> _WHAT IS ASKED_
1: Decide whether each statement below agrees with the article about Mohamed Moussa Tourtour: (a) Ethiopia's imports and exports make up more than 70% of all seaport activities at the Port of Djibouti; (b) Djibouti's civil war ended in 1998; (c) the article endorses Mohamed Moussa Tourtour's candidacy. Answer yes or no for each, quoting the deciding words of the article.
2: List every country that, according to the article about Mohamed Moussa Tourtour, makes up the Horn of Africa region.
3: Output the part of the article about Mohamed Moussa Tourtour that opens with the words containing "Mr. Mohamed Moussa Tourtour is" and closes with "has increased greatly.".

[START OF EXTRACT PROVIDED]

Mr. Kidane Alemayehu, an Ethiopian and the Founder and former President of the Horn of Africa Peace and Development Center (www.hafrica.org) and I, had the opportunity to sit with Mr. Mohamed Moussa Tourtour and his wife, Mrs. Safia Ismael, in Lewisville, Texas, and what follows is the result of our conversation with him. Although Mr. Mohamed Moussa Tourtour was able to effectively articulate his ideas in English, he is more at home with French.
I am responsible for any misrepresentation of his ideas that might have resulted as the result of the language barrier that he thought was evident.
The article is not an endorsement of his candidacy but an attempt to increase public awareness of what is happening in the Horn of Africa region. It cannot be denied that Mr. Mohamed Moussa Tourtour shares the same ideas that the Horn of Africa Peace and Development Center has been championing since its foundation.
It is exciting to hear him talk about his vision of the Horn of Africa in general and Djibouti in particular. He wants to be the voice of reason that is badly needed; a bridge that would bring the countries and their respective people together; build regional institutions that would foster collaboration instead of conflict; transfer of power through the ballot and not through the bullet; help in creating electoral systems where political candidates compete as opponents and not enemies; expand the civic space where civil societies would thrive and citizens participate without any fear of retribution; and be part of a leadership that would, once and for all, usher in peace and development to the region, guided and sustained by an enlightened self-interest, respect for regional and international agreements and unwavering commitment to human rights.
Mr. Mohamed Moussa Tourtour is running for the highest office in the Republic of Djibouti: the presidency.
Djibouti, Eritrea, Ethiopia and Somalia are the four countries that make up the region properly known as the Horn of Africa with a population that exceeds one hundred million. Since the outbreak of the so-called border war between Eritrea and Ethiopia (1998-2000), and the subsequent failures of all efforts aimed to normalize relations between the two countries, the importance of Djibouti to the region and particularly to Ethiopia has increased greatly.
Ethiopia’s main maritime outlet is the Port of Djibouti and its imports and exports account for more than 70% of all the seaport activities. With the completion of the Addis Ababa-Djibouti Railway, expected to start operation in 2016, trade between the two countries could only grow bigger and the prospects of a regional integration could not be better.
Djibouti, under the right leadership, could play a vital role in laying the foundations of a regional economic integration that would eventually lead to a political integration along the European Union model.
Based on the reports that came out of the last meeting of the World Economic Forum in Davos, Switzerland, Ethiopia has become the favorite destination of foreign investments. The emerging partnership between Djibouti and Ethiopia is a cause of optimism that will lift the region from famine, poverty and under-development.
Not all is gloom in the region; there is something to be optimistic about.
Djibouti’s path, however, has been far from smooth. Since its independence in 1977, it has gone through all the too-familiar political disasters that has plagued African countries, and in the early 1990s, a disagreement over government representation led to a civil war, which finally ended in 2000, when a power sharing agreement was signed between the ruling party and the opposition.

[END OF EXTRACT PROVIDED]
[START OF ENTRIES]

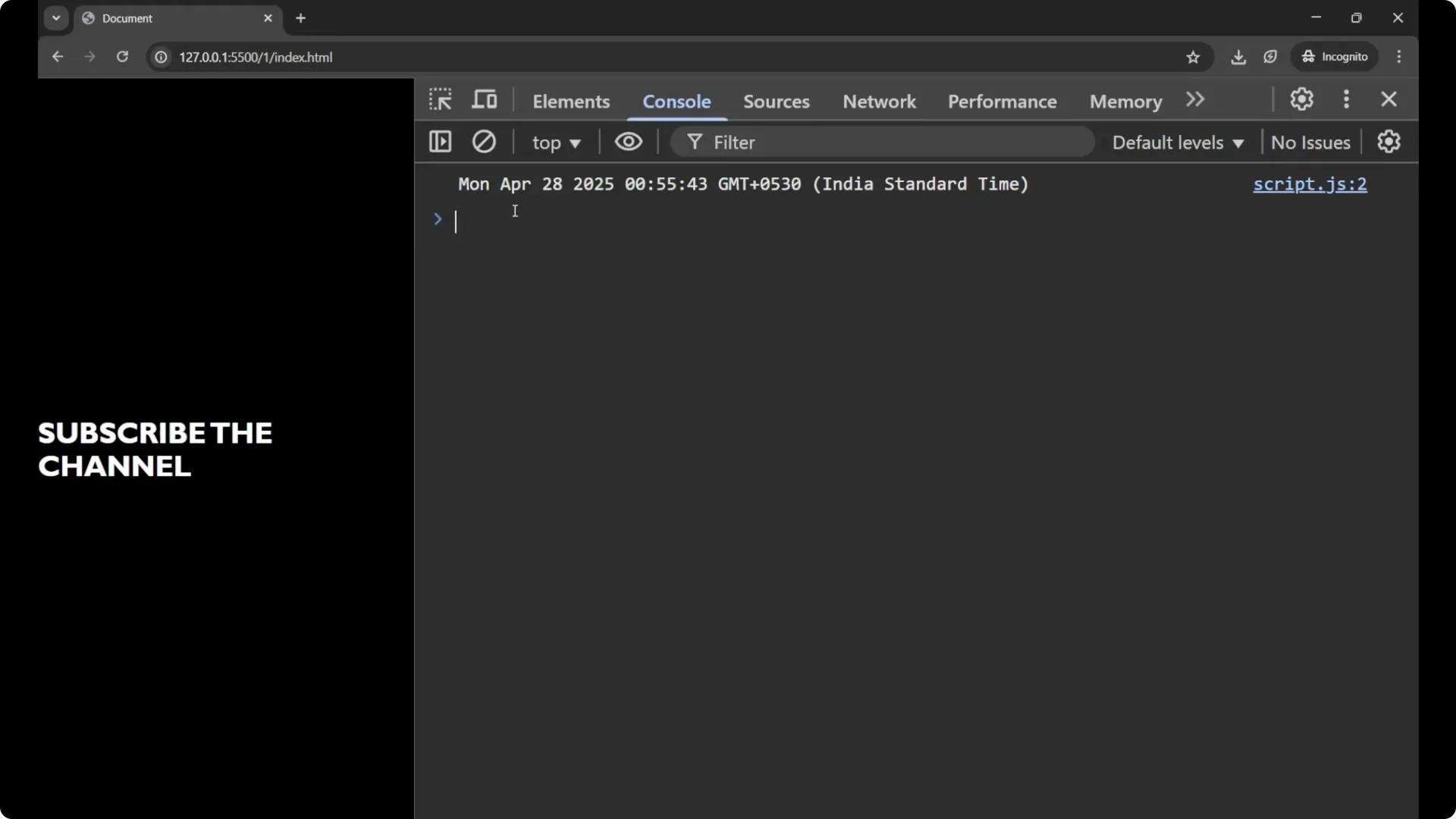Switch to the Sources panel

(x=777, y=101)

[END OF ENTRIES]
[START OF ENTRIES]

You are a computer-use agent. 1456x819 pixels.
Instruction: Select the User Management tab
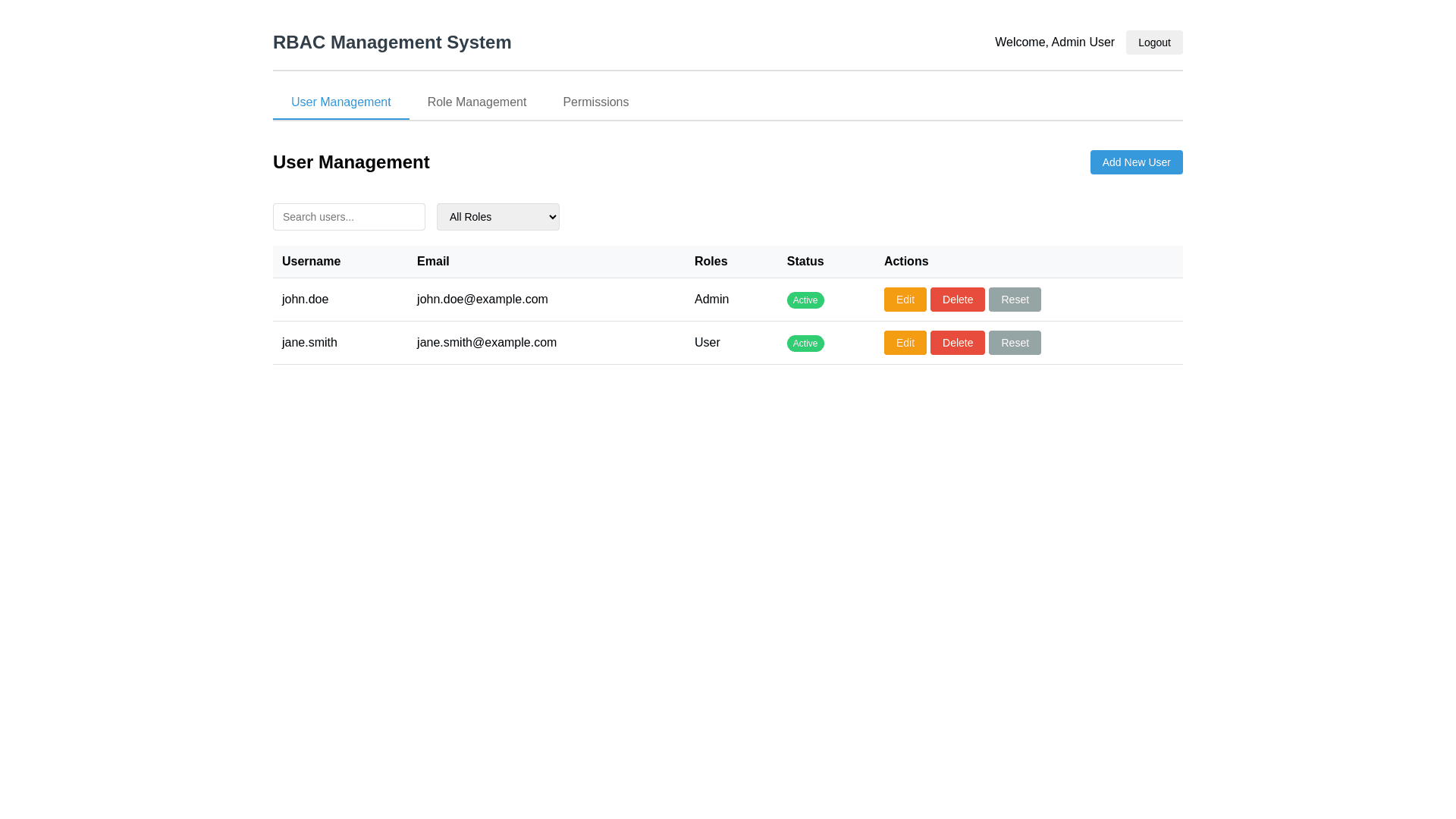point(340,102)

[END OF ENTRIES]

> _ANSWERS GIVEN_
1:
(a) Yes: "Ethiopia’s main maritime outlet is the Port of Djibouti and its imports and exports account for more than 70% of all the seaport activities."
(b) No: "which finally ended in 2000, when a power sharing agreement was signed between the ruling party and the opposition."
(c) No: "The article is not an endorsement of his candidacy but an attempt to increase public awareness of what is happening in the Horn of Africa region."

2: Djibouti, Eritrea, Ethiopia, Somalia

3:
Mr. Mohamed Moussa Tourtour is running for the highest office in the Republic of Djibouti: the presidency.
Djibouti, Eritrea, Ethiopia and Somalia are the four countries that make up the region properly known as the Horn of Africa with a population that exceeds one hundred million. Since the outbreak of the so-called border war between Eritrea and Ethiopia (1998-2000), and the subsequent failures of all efforts aimed to normalize relations between the two countries, the importance of Djibouti to the region and particularly to Ethiopia has increased greatly.